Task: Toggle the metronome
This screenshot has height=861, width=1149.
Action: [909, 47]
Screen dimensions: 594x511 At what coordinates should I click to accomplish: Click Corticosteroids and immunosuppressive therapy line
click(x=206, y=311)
-------
## [Aim of the task]
With nothing added or left out, print the data again.

## [Response area]
Task: Toggle the metronome
This screenshot has height=861, width=1149.
Action: [909, 47]
Screen dimensions: 594x511 At what coordinates should I click to accomplish: Click Corticosteroids and immunosuppressive therapy line
click(x=206, y=311)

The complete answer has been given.